### SET PROBLEM
Copy out verbatim the data lines between the line containing "Click the Left rotation label" and the end of the data, both included.
====== INFORMATION SUPPLIED
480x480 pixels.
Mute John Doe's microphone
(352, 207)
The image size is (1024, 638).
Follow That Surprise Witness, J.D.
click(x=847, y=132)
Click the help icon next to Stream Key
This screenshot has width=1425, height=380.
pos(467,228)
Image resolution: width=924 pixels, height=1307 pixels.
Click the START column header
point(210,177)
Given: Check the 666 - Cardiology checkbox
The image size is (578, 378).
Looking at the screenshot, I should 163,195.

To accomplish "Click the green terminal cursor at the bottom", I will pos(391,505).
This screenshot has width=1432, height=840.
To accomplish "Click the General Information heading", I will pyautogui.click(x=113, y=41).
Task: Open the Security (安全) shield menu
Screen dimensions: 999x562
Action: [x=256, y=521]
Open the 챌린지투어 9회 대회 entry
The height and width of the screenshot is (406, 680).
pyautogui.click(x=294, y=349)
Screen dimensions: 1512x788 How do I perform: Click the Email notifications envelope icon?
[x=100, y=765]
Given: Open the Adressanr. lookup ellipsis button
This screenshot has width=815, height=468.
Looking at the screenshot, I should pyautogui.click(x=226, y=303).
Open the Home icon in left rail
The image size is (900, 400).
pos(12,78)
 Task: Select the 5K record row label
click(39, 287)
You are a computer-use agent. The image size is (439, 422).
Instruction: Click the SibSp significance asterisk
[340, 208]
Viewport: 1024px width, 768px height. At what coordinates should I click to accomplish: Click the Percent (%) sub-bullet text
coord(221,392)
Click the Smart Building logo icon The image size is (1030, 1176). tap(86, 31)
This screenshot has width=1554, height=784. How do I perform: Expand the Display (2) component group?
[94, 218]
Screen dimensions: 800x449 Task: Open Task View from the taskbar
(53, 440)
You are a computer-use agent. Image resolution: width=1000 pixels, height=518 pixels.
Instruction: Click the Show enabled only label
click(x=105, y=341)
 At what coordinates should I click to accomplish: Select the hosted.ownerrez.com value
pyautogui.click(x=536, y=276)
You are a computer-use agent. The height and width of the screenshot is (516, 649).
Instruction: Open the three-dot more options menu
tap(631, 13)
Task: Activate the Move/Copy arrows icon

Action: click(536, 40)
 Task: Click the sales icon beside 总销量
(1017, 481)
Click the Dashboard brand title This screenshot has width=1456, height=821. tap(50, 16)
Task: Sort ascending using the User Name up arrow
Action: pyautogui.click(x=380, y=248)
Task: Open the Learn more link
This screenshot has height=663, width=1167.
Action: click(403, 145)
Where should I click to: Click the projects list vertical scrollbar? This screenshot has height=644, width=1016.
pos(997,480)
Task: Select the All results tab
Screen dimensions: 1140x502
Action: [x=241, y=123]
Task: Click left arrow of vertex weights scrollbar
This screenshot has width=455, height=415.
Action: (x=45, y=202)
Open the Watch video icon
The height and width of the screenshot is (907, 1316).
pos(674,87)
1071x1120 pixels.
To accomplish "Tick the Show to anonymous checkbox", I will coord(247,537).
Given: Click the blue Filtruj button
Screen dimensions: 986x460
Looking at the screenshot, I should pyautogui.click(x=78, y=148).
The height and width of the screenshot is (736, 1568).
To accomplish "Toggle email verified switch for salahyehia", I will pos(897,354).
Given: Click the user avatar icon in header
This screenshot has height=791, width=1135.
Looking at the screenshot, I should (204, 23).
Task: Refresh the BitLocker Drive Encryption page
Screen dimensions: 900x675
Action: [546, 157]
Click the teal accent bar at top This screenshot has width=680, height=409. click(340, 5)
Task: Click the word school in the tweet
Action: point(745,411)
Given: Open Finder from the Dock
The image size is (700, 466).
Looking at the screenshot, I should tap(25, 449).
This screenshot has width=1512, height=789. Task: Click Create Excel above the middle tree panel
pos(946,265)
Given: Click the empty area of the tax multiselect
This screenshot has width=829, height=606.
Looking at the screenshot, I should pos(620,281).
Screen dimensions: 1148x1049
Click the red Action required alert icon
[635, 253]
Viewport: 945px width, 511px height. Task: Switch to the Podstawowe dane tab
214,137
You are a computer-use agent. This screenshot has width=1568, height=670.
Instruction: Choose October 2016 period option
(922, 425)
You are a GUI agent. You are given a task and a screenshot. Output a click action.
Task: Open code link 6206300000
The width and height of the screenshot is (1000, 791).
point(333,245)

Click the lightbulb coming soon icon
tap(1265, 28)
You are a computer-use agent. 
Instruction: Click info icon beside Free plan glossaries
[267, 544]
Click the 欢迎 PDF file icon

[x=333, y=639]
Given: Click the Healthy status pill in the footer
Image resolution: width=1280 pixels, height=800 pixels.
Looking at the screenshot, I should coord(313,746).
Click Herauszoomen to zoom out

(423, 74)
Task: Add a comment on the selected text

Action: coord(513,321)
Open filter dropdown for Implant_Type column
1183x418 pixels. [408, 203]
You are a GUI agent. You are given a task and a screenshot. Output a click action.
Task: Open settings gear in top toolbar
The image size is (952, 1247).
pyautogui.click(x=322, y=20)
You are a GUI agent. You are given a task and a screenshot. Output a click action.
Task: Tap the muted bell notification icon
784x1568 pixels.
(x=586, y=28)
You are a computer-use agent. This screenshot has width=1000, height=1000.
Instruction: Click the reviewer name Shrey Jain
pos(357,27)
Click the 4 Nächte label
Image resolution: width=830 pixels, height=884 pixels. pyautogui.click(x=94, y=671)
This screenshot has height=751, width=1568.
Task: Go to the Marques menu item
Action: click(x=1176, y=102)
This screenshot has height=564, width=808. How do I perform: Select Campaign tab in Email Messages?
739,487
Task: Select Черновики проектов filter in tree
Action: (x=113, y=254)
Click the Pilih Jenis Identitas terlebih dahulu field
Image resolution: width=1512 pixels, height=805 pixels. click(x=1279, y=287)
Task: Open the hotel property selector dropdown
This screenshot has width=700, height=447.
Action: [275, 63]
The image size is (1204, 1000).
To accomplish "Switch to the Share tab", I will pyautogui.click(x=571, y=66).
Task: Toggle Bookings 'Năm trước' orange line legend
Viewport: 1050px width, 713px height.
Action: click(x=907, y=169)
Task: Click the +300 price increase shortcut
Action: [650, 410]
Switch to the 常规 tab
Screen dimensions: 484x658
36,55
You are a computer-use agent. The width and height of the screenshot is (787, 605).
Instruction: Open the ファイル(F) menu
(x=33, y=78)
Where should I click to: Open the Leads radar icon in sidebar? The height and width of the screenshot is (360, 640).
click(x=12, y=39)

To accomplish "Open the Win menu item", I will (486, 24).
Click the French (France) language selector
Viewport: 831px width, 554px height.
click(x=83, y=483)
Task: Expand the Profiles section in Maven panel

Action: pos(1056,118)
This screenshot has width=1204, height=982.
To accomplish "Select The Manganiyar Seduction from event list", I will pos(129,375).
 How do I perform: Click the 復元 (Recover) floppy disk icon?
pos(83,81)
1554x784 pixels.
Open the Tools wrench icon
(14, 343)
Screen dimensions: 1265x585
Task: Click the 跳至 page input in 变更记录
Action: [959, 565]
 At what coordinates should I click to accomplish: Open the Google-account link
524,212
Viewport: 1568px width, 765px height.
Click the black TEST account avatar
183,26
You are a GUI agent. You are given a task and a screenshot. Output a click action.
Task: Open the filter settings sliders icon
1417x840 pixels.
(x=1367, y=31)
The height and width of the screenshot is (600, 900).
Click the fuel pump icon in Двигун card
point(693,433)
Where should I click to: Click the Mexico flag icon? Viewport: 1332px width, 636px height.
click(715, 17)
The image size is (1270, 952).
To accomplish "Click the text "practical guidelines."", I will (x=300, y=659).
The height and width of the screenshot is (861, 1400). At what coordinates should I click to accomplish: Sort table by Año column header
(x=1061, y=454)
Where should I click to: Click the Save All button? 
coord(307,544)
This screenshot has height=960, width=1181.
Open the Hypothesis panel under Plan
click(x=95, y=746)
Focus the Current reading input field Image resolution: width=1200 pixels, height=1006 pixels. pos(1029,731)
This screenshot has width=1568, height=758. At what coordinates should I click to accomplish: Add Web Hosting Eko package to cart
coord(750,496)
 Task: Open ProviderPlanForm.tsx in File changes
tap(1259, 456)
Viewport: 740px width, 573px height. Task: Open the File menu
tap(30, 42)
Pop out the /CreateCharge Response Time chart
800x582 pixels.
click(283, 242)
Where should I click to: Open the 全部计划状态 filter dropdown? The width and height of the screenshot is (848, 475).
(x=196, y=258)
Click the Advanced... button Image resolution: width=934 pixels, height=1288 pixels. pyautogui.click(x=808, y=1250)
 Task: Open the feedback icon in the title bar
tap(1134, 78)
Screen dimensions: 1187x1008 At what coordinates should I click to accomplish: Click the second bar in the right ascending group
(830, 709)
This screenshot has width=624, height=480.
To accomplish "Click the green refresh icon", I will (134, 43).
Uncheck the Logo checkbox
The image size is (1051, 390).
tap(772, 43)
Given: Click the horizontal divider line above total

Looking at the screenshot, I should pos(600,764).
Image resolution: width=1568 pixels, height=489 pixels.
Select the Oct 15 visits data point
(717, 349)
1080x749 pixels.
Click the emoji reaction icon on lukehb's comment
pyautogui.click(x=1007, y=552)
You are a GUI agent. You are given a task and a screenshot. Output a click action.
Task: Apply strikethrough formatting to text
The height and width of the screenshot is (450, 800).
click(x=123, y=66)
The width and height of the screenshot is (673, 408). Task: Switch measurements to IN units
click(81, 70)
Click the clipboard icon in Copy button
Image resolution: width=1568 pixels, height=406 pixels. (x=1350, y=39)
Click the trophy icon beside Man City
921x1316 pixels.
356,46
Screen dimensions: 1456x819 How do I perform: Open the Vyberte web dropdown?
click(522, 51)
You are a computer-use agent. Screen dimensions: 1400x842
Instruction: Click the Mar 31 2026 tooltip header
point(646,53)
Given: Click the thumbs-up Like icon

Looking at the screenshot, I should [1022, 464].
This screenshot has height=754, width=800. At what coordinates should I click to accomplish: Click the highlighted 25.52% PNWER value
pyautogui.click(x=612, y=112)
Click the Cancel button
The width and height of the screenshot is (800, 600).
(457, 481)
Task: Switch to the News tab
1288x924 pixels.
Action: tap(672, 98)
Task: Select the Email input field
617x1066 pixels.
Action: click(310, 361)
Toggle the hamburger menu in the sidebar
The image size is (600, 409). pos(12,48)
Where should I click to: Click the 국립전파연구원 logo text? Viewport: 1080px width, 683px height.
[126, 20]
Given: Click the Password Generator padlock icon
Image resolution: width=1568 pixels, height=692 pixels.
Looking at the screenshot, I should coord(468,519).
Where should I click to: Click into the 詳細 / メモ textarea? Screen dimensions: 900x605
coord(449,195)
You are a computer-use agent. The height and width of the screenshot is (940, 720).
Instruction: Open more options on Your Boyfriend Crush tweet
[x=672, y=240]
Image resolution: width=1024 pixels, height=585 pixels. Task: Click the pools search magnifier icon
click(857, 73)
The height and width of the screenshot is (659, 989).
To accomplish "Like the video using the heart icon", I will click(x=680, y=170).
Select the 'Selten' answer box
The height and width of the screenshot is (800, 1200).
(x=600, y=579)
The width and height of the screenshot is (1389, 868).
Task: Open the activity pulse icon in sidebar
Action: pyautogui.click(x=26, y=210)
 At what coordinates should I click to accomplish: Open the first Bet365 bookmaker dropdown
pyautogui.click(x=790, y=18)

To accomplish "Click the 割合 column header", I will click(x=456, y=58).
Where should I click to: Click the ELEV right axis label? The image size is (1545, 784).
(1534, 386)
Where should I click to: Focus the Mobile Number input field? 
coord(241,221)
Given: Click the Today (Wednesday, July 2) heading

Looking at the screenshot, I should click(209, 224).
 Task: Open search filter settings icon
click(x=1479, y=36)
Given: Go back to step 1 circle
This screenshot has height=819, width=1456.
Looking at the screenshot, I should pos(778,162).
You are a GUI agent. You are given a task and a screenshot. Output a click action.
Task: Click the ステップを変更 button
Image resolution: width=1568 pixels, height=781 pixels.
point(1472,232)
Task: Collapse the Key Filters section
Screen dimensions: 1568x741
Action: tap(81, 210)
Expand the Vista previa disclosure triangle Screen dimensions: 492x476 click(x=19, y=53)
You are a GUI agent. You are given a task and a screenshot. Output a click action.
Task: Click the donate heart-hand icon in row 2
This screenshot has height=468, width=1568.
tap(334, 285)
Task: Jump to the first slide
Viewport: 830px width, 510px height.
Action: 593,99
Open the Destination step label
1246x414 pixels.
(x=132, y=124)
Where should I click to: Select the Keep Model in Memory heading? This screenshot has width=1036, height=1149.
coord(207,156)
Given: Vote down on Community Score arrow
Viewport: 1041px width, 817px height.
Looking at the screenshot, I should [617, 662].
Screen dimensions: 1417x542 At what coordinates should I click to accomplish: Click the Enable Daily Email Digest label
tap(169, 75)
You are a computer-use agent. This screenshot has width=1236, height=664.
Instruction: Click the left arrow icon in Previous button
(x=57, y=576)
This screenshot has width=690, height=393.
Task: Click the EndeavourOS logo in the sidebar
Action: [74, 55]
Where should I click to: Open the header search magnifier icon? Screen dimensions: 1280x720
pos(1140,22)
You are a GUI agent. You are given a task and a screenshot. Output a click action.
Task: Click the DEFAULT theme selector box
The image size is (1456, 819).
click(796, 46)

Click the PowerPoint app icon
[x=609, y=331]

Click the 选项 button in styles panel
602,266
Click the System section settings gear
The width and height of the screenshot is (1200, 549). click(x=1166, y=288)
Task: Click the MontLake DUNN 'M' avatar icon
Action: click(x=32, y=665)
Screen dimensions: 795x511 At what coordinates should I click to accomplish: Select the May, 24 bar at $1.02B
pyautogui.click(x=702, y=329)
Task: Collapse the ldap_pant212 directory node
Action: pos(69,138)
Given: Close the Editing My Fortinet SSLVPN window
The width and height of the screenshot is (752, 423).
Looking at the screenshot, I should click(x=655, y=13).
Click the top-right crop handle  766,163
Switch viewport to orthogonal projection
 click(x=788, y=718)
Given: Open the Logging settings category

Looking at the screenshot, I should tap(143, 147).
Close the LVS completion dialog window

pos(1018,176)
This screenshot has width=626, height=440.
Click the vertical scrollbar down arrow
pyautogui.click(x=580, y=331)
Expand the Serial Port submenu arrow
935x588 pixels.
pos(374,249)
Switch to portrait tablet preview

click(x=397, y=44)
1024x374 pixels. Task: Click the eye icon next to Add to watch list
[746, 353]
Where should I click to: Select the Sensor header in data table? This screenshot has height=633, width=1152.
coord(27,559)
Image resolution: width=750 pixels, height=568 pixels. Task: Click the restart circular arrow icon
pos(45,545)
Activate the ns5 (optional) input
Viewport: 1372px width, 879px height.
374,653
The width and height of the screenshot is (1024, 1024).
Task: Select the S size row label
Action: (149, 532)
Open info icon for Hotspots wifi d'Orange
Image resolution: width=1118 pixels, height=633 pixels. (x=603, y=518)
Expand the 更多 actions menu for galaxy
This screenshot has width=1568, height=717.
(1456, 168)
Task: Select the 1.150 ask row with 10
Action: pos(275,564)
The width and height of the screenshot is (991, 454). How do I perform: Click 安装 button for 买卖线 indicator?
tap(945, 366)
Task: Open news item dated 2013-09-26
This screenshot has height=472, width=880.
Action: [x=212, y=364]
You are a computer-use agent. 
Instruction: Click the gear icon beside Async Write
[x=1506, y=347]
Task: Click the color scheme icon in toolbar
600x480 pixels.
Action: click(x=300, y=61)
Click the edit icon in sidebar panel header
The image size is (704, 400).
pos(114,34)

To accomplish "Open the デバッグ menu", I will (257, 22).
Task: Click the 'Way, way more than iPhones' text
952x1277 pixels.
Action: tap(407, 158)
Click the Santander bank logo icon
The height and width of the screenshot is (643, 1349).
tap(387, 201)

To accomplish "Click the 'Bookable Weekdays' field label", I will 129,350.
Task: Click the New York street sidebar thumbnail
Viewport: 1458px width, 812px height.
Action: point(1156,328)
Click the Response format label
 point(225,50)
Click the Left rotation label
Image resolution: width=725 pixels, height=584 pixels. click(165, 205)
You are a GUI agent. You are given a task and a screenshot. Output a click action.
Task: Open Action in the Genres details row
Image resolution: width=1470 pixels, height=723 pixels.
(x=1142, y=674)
============
### SOLUTION TO THIS TASK
Click the Left rotation label
Image resolution: width=725 pixels, height=584 pixels. click(165, 205)
You are a GUI agent. You are given a task and a screenshot. Output a click action.
Task: Open Action in the Genres details row
Image resolution: width=1470 pixels, height=723 pixels.
(x=1142, y=674)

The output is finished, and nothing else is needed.